→ Task requirements:
Retype only the lines from the top of the records to the line with "Task: Close the image editor", including that line but none of the pictures.

Items from a data source:
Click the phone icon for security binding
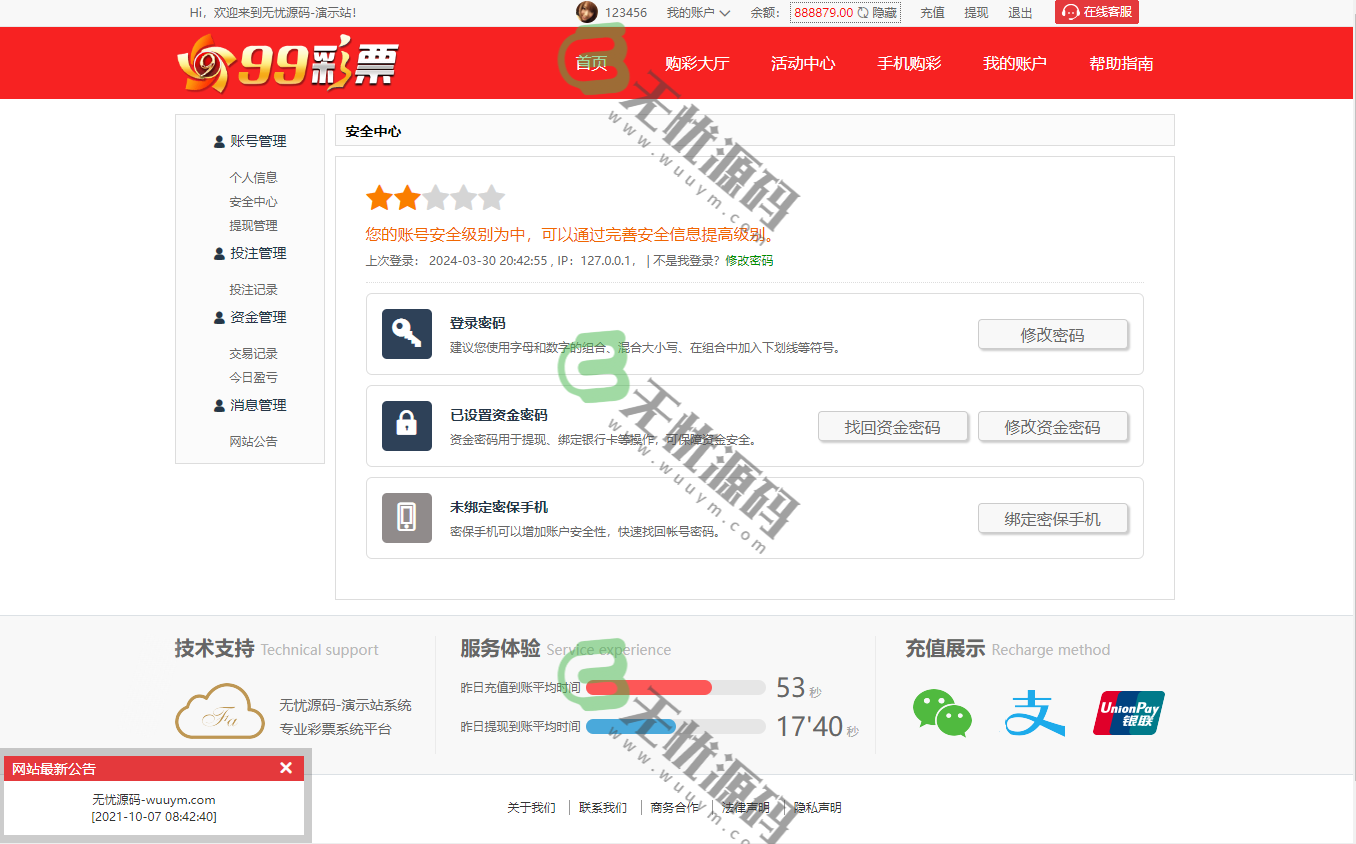Image resolution: width=1356 pixels, height=844 pixels. click(x=406, y=518)
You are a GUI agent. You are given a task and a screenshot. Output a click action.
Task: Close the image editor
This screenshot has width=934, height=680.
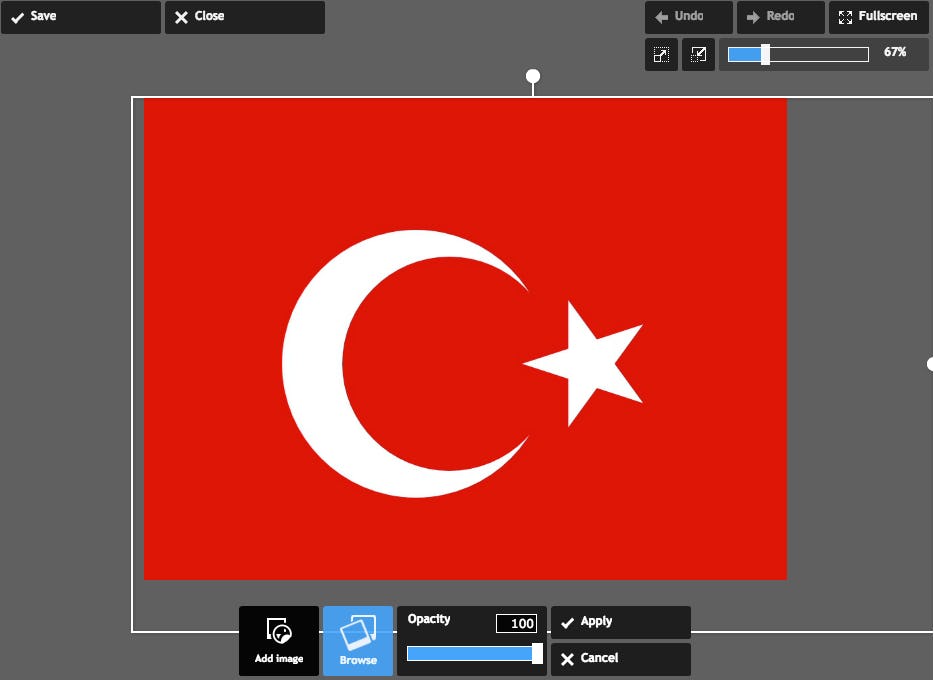click(x=244, y=16)
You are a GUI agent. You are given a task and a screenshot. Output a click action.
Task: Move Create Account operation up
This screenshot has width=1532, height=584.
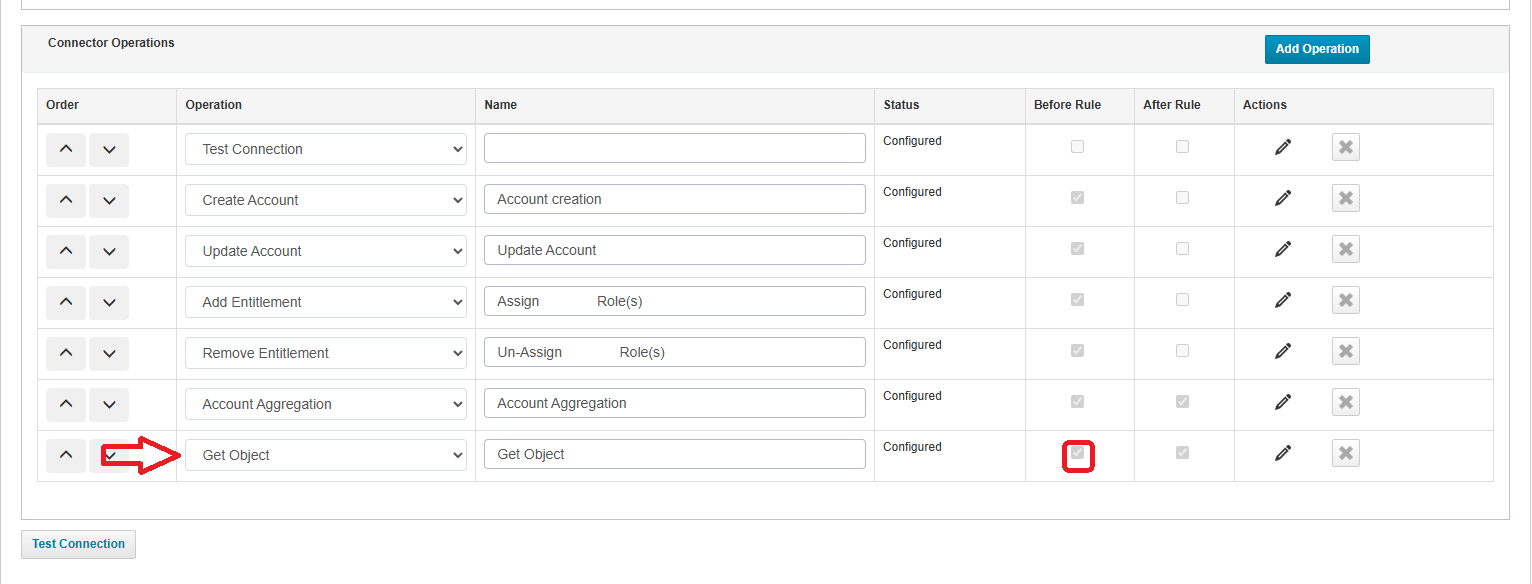(66, 200)
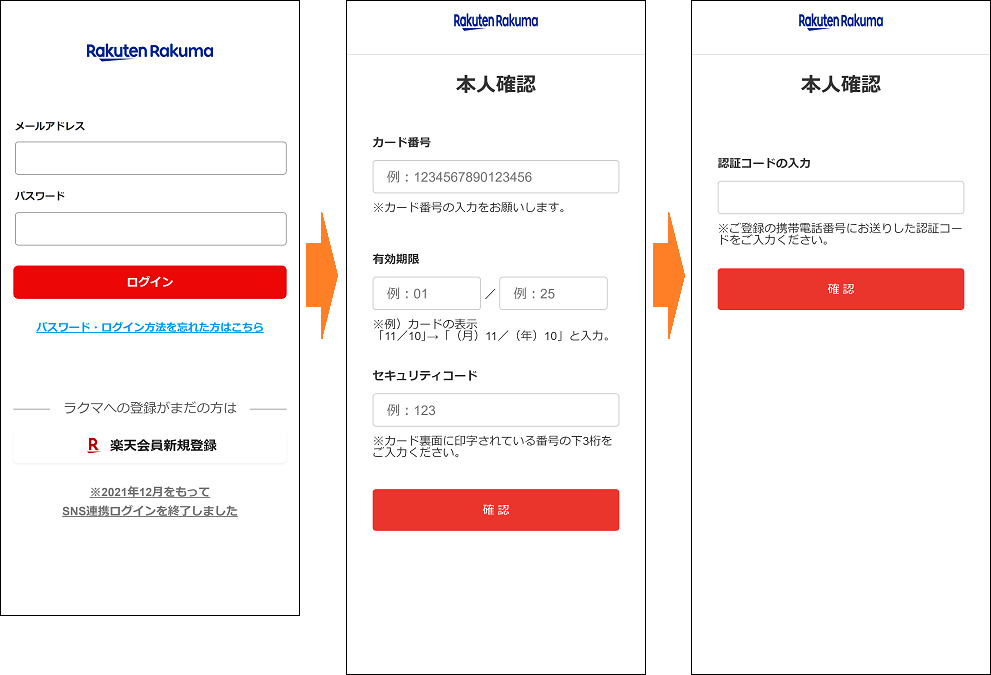Click the 楽天会員新規登録 registration button
The height and width of the screenshot is (675, 991).
[x=149, y=445]
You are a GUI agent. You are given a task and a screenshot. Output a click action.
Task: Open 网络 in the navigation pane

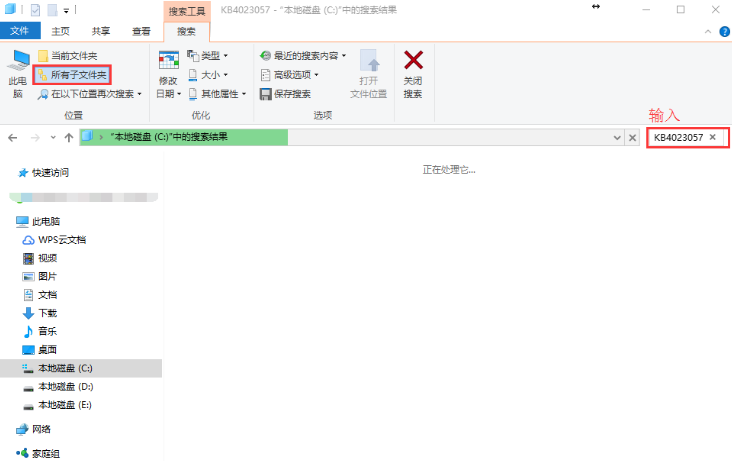tap(40, 429)
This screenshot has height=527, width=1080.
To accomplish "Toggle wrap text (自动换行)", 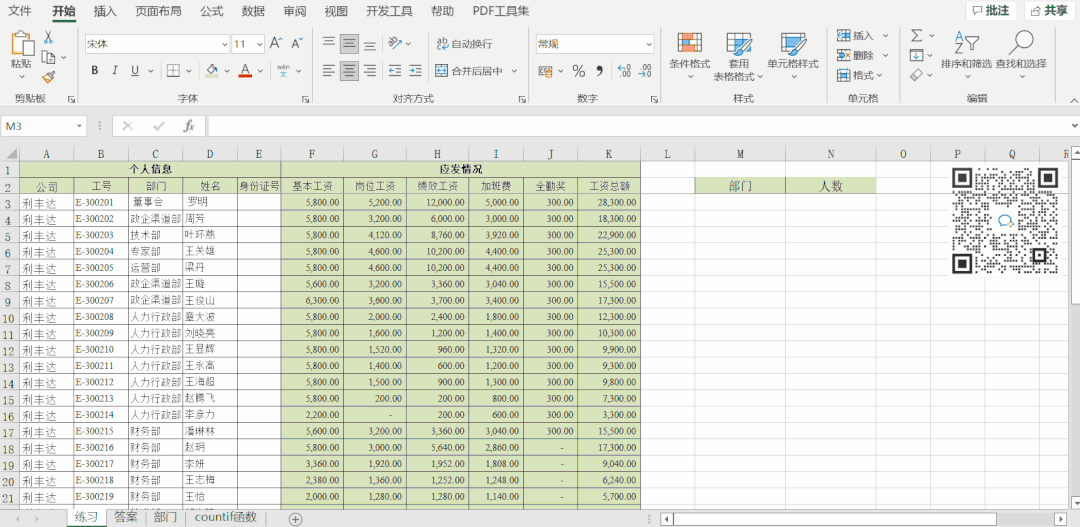I will pyautogui.click(x=464, y=44).
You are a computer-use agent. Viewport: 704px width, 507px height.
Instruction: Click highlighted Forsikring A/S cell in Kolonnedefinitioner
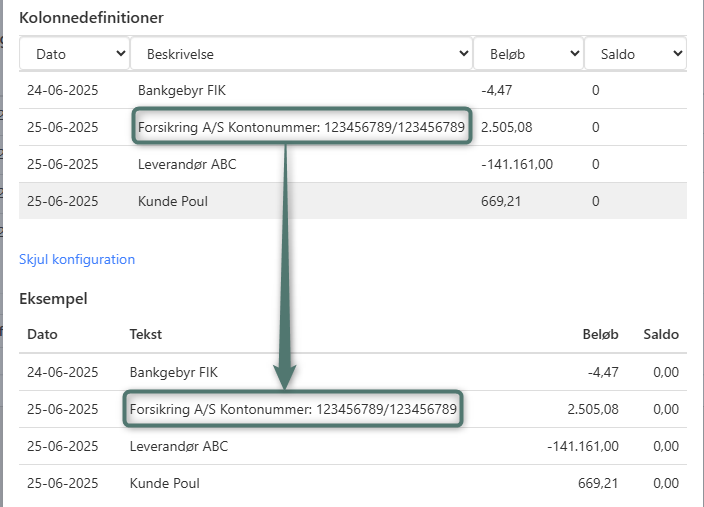pos(301,127)

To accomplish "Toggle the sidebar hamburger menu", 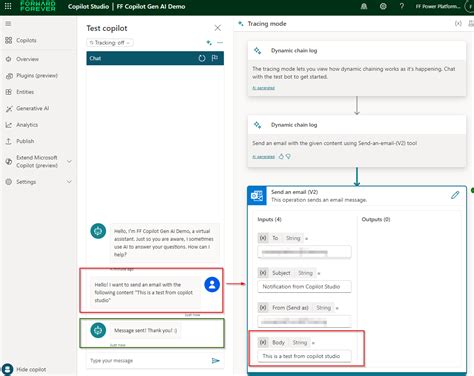I will click(8, 24).
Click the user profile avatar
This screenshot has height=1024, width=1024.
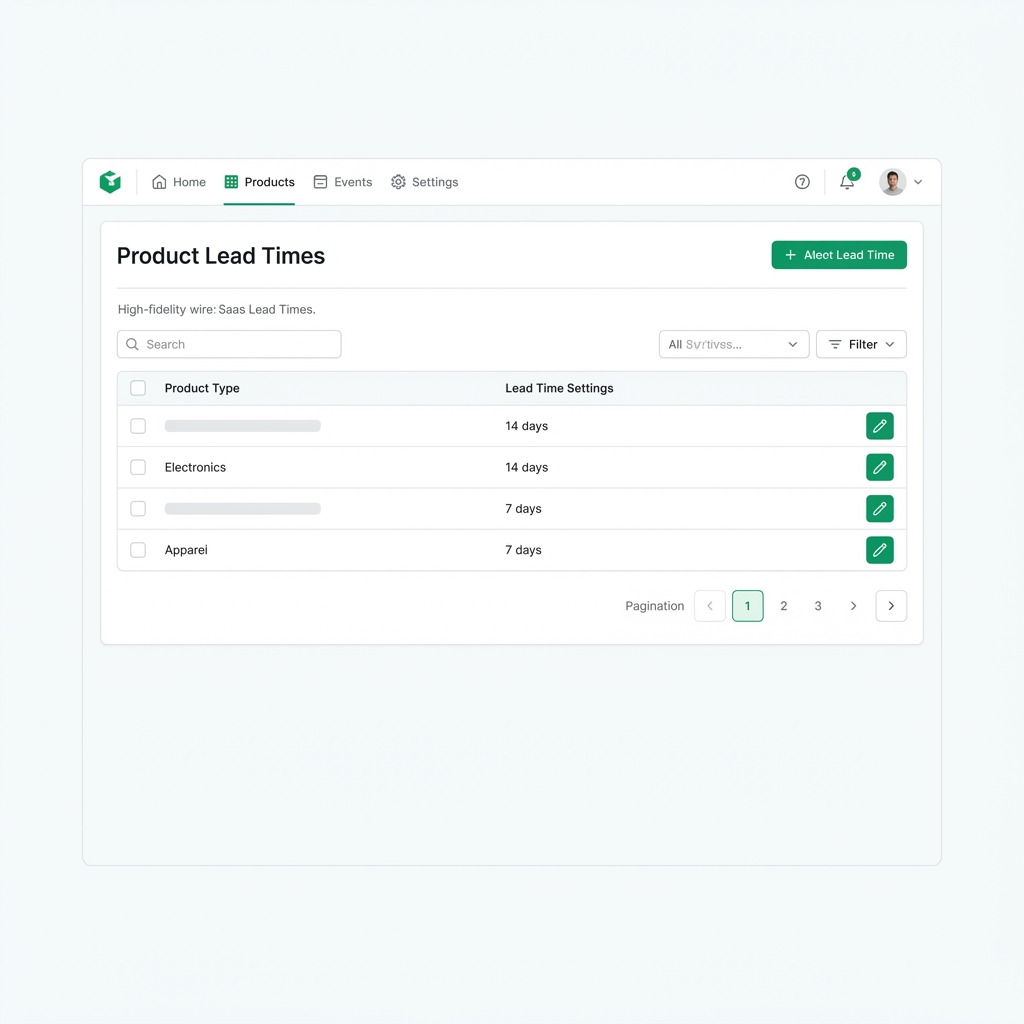(892, 182)
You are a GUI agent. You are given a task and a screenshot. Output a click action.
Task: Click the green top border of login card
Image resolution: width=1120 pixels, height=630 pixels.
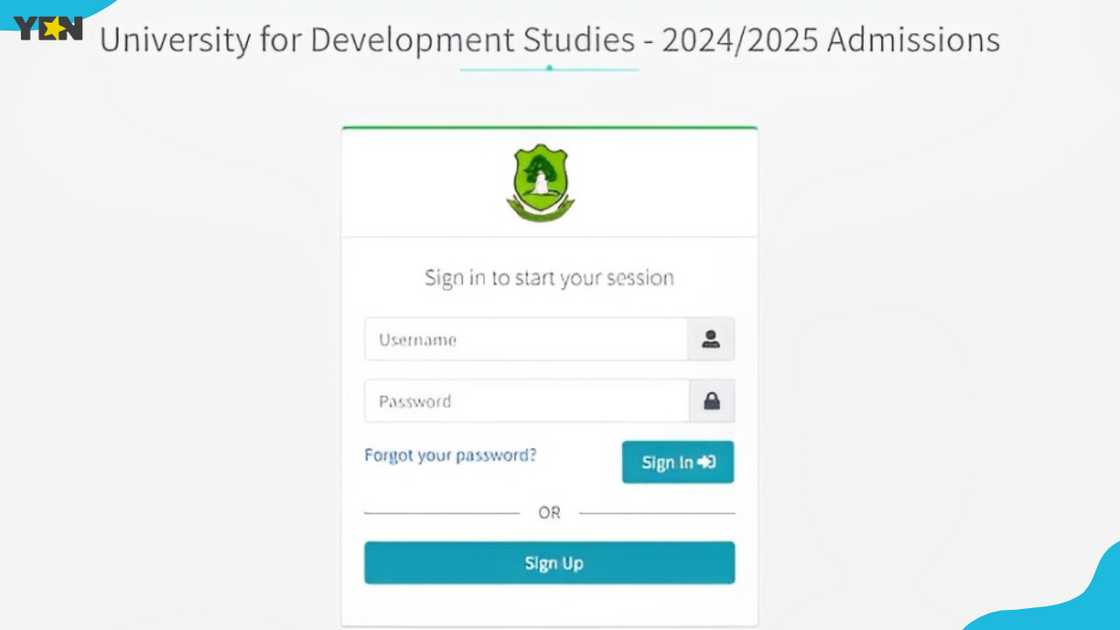[549, 128]
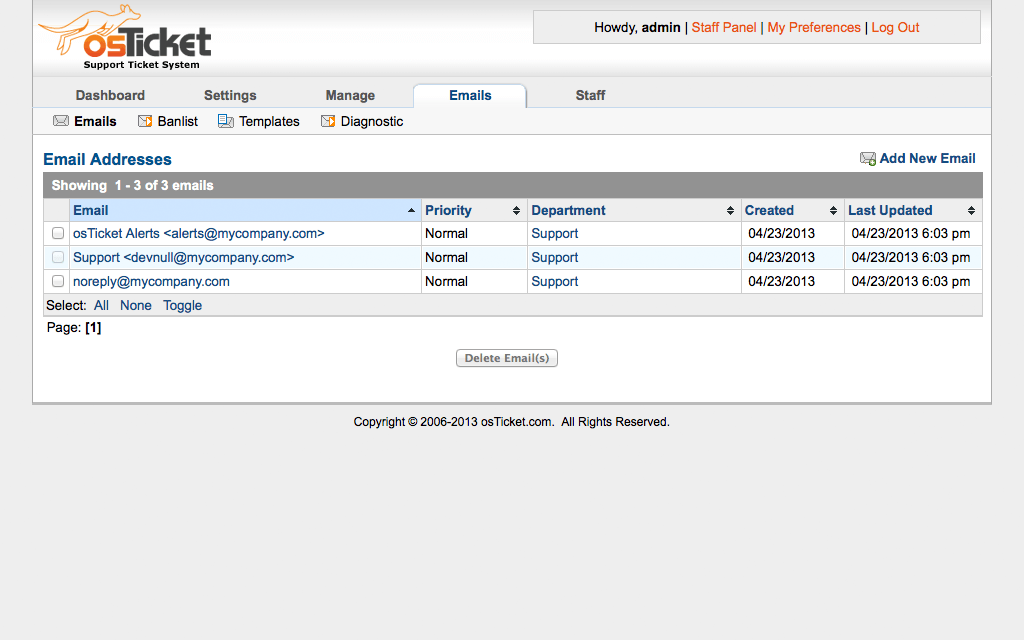The image size is (1024, 640).
Task: Select the noreply@mycompany.com row checkbox
Action: tap(58, 281)
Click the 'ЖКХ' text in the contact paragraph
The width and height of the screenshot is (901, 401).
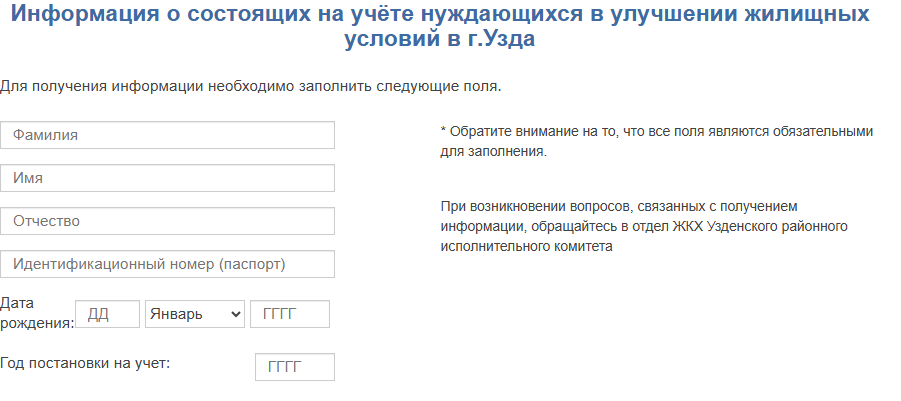pos(689,226)
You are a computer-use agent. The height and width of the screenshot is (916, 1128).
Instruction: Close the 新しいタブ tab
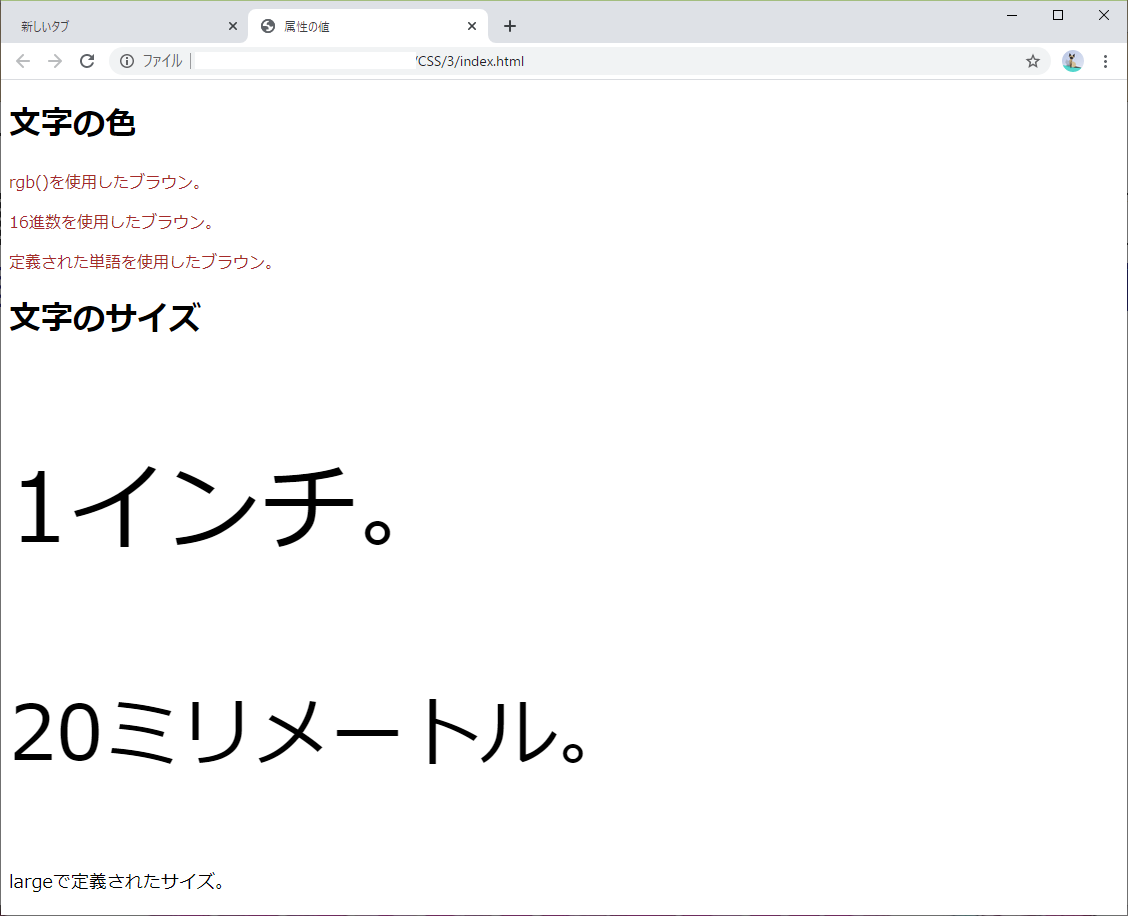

→ Result of the task:
Click the phone icon for security binding
Image resolution: width=1356 pixels, height=844 pixels. click(x=406, y=518)
You are a GUI agent. You are given a task and a screenshot. Output a click action.
Task: Close the image editor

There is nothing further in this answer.